Work required
What the response needs is every record, repeated verbatim, and no images.

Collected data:

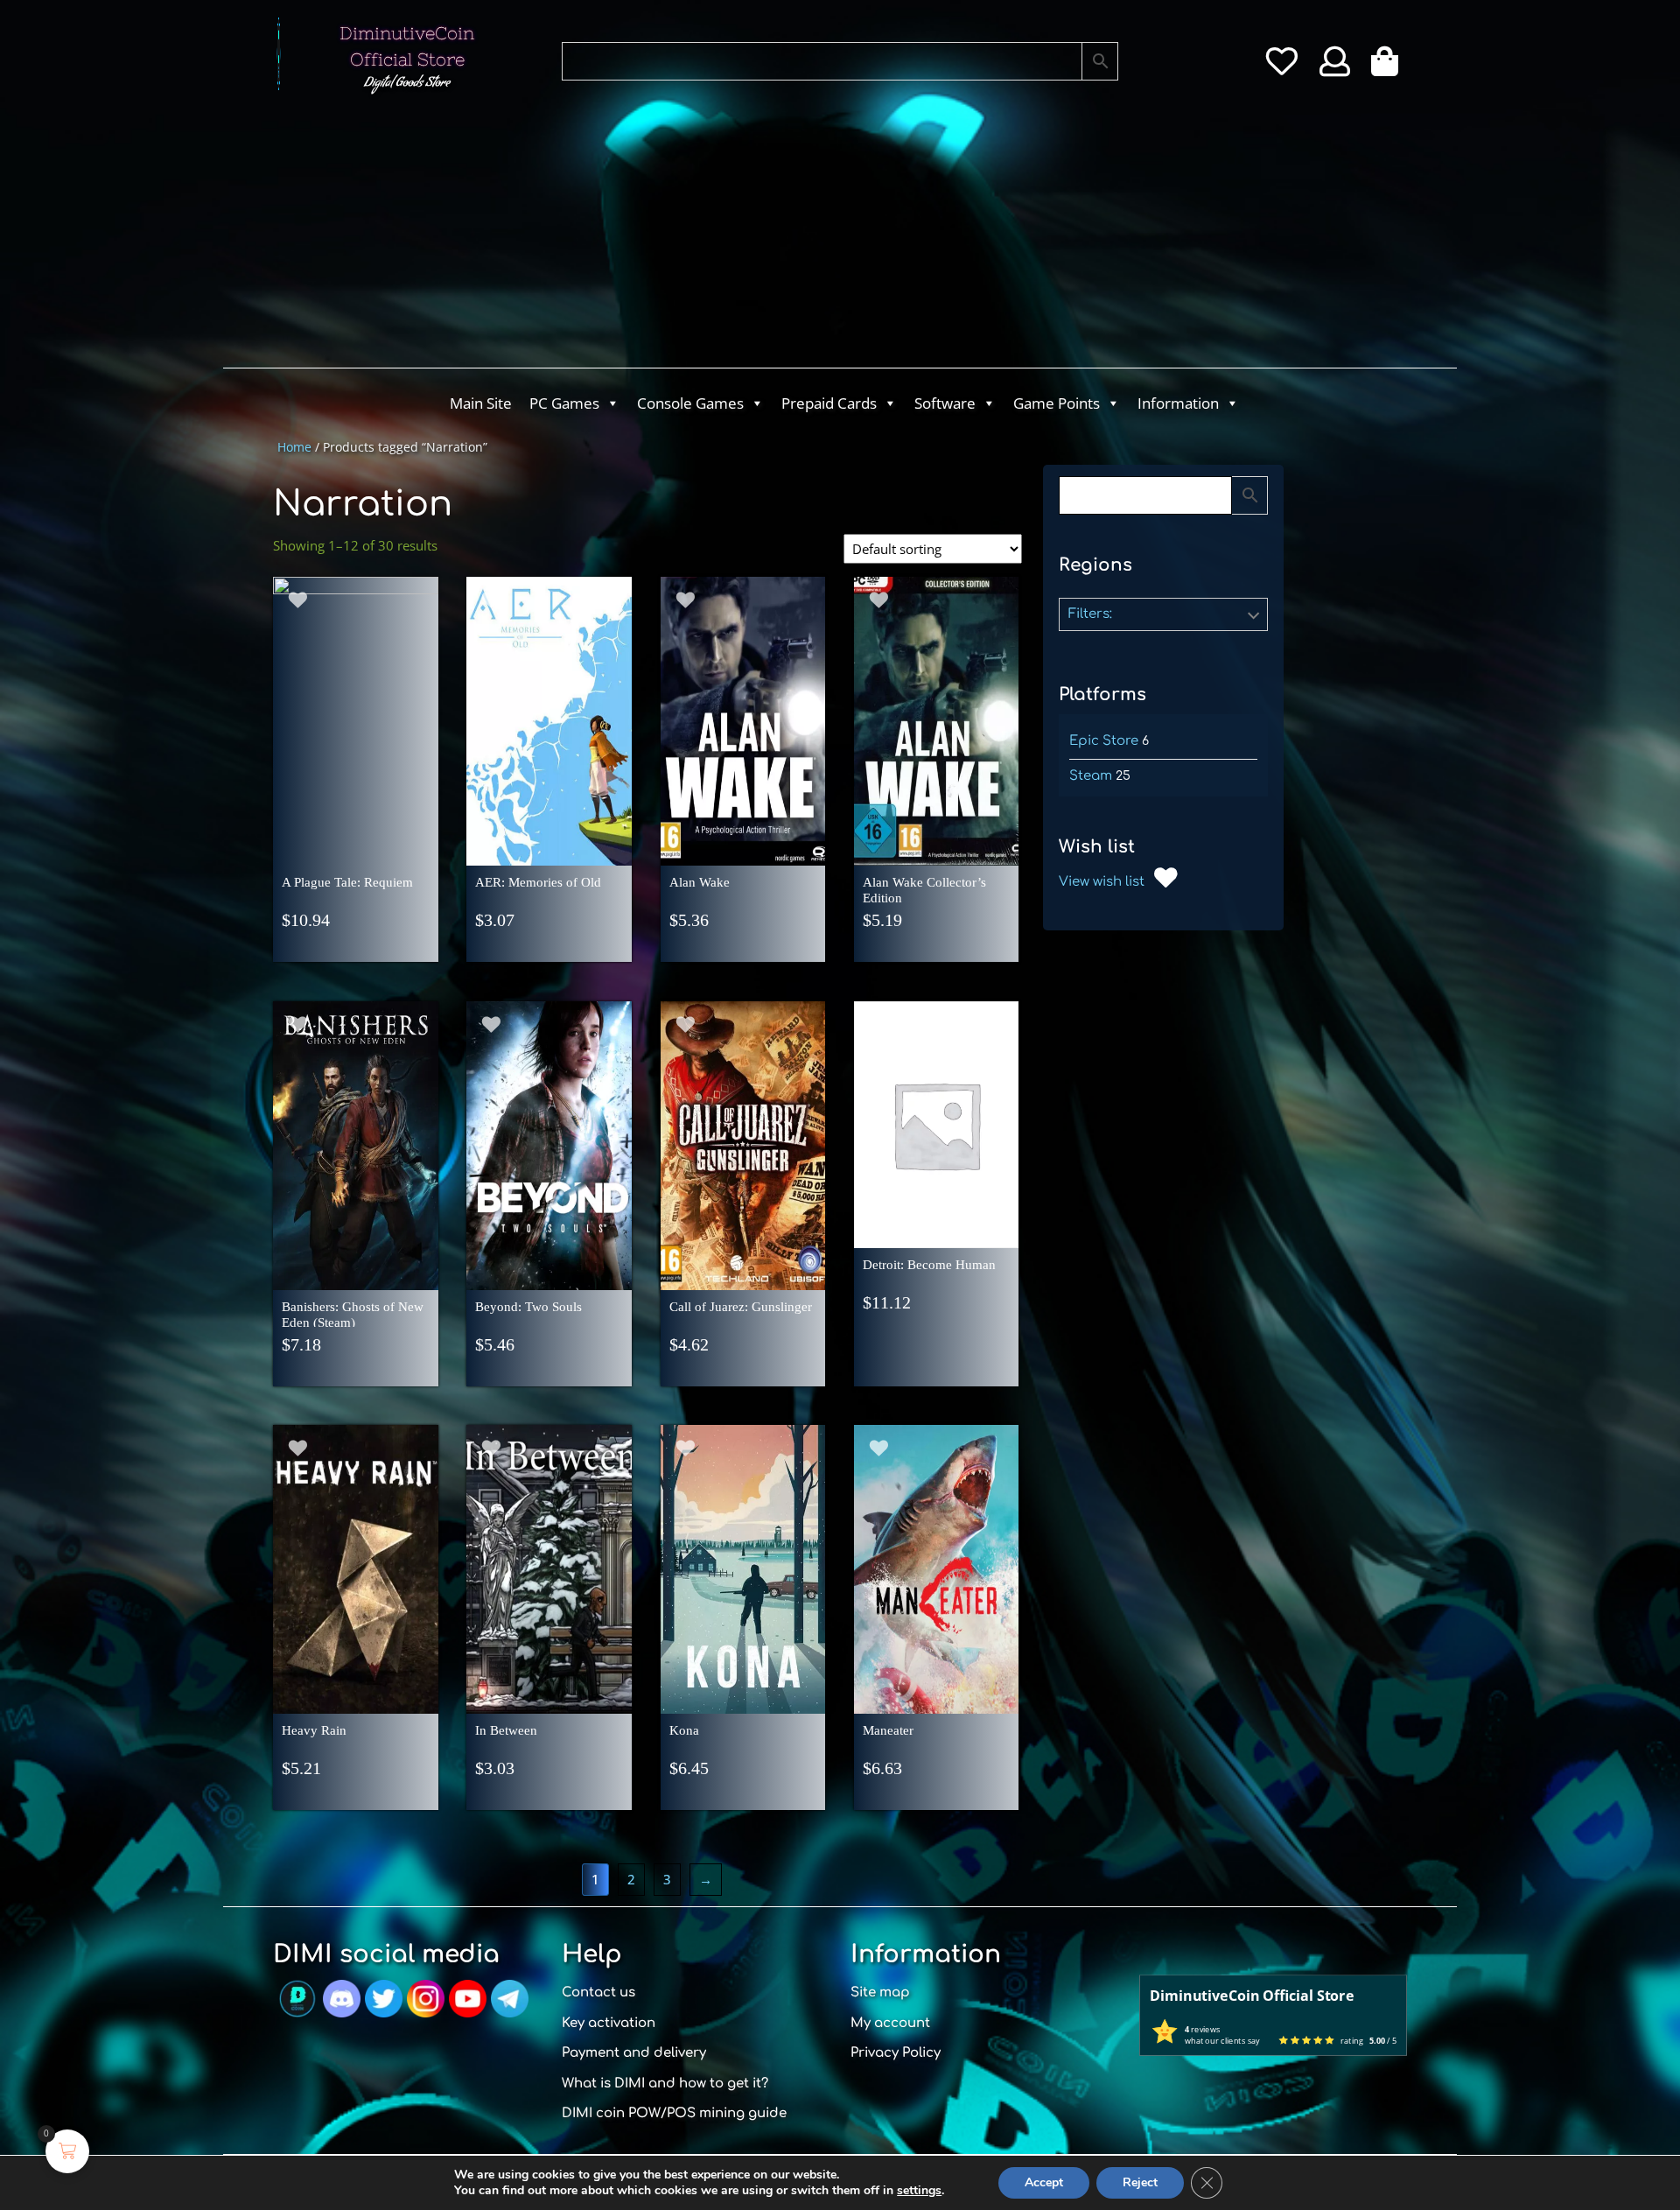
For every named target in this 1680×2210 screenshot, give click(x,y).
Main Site (481, 403)
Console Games (690, 403)
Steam (1090, 775)
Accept (1044, 2182)
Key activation (608, 2023)
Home (294, 446)
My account (890, 2023)
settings (919, 2191)
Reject (1140, 2182)
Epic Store (1103, 740)
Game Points (1056, 403)
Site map (880, 1992)
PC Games (564, 403)
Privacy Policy (895, 2052)
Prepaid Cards (829, 403)
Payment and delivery (634, 2052)
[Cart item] (1389, 67)
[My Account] (1335, 67)
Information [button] (1178, 403)
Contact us (598, 1992)
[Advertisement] (770, 236)
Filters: (1090, 614)
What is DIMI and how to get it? (665, 2083)
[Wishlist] (1281, 67)
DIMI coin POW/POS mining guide (674, 2113)
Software (945, 403)
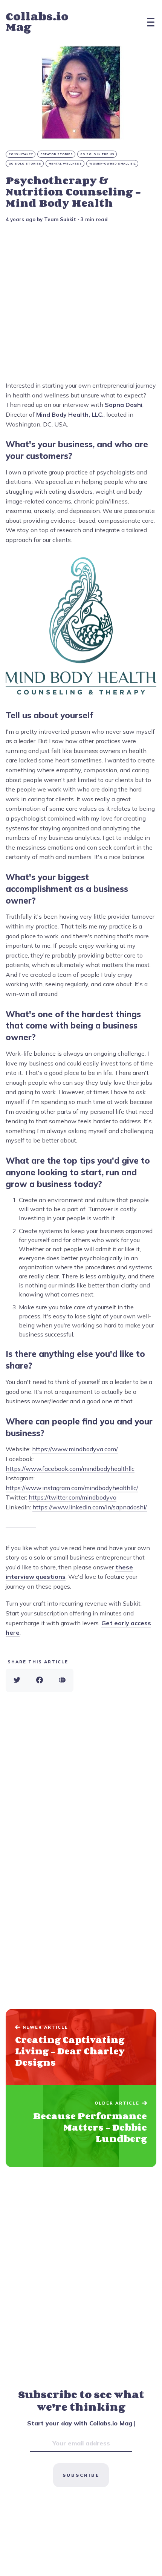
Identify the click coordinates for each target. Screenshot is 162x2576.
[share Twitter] (17, 1680)
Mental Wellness (65, 163)
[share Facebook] (39, 1680)
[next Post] (81, 2047)
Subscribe (81, 2475)
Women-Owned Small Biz (112, 163)
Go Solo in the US (97, 154)
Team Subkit (60, 219)
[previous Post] (81, 2126)
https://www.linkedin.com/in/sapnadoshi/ (89, 1507)
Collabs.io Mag (37, 21)
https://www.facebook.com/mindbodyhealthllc (70, 1468)
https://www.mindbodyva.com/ (75, 1449)
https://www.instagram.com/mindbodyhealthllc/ (72, 1488)
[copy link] (62, 1680)
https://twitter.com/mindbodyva (72, 1497)
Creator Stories (56, 154)
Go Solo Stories (25, 163)
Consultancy (21, 154)
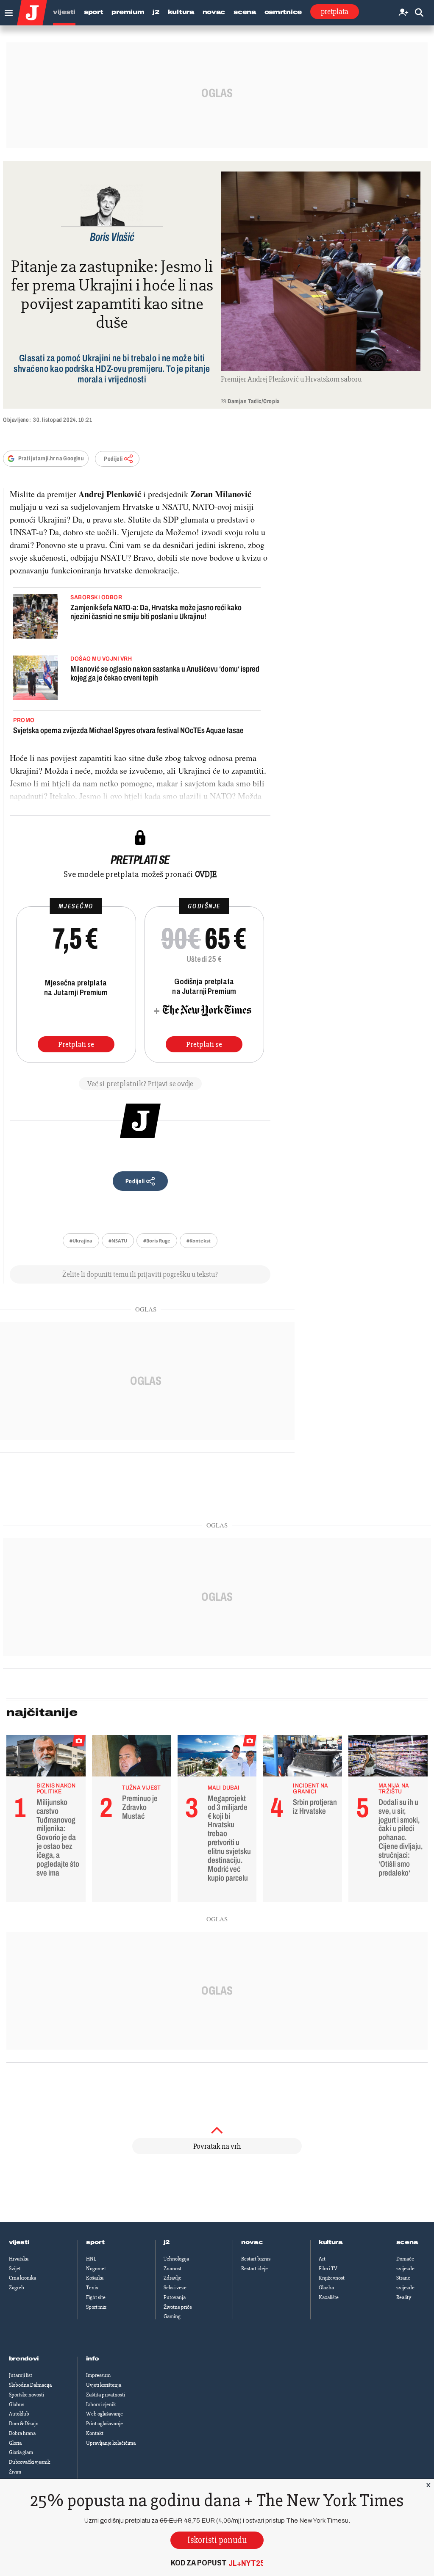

Result of this task
For every named target in this 1680×2210 screenshot, give click(x,y).
Main Site (481, 403)
Console Games (690, 403)
Steam (1090, 775)
Accept (1044, 2182)
Key activation (608, 2023)
Home (294, 446)
My account (890, 2023)
settings (919, 2191)
Reject (1140, 2182)
Epic Store (1103, 740)
Game Points (1056, 403)
Site map (880, 1992)
PC Games (564, 403)
Privacy Policy (895, 2052)
Prepaid Cards (829, 403)
Payment and delivery (634, 2052)
[Cart item] (1389, 67)
[My Account] (1335, 67)
Information [button] (1178, 403)
Contact us (598, 1992)
[Advertisement] (770, 236)
Filters: (1090, 614)
What is DIMI and how to get it? (665, 2083)
[Wishlist] (1281, 67)
DIMI coin POW/POS mining guide (674, 2113)
Software (945, 403)
Identify the click coordinates for each target. Screenshot is 162x2576.
[share Twitter] (17, 1680)
Mental Wellness (65, 163)
[share Facebook] (39, 1680)
[next Post] (81, 2047)
Subscribe (81, 2475)
Women-Owned Small Biz (112, 163)
Go Solo in the US (97, 154)
Team Subkit (60, 219)
[previous Post] (81, 2126)
https://www.linkedin.com/in/sapnadoshi/ (89, 1507)
Collabs.io Mag (37, 21)
https://www.facebook.com/mindbodyhealthllc (70, 1468)
https://www.mindbodyva.com/ (75, 1449)
https://www.instagram.com/mindbodyhealthllc/ (72, 1488)
[copy link] (62, 1680)
https://twitter.com/mindbodyva (72, 1497)
Creator Stories (56, 154)
Go Solo Stories (25, 163)
Consultancy (21, 154)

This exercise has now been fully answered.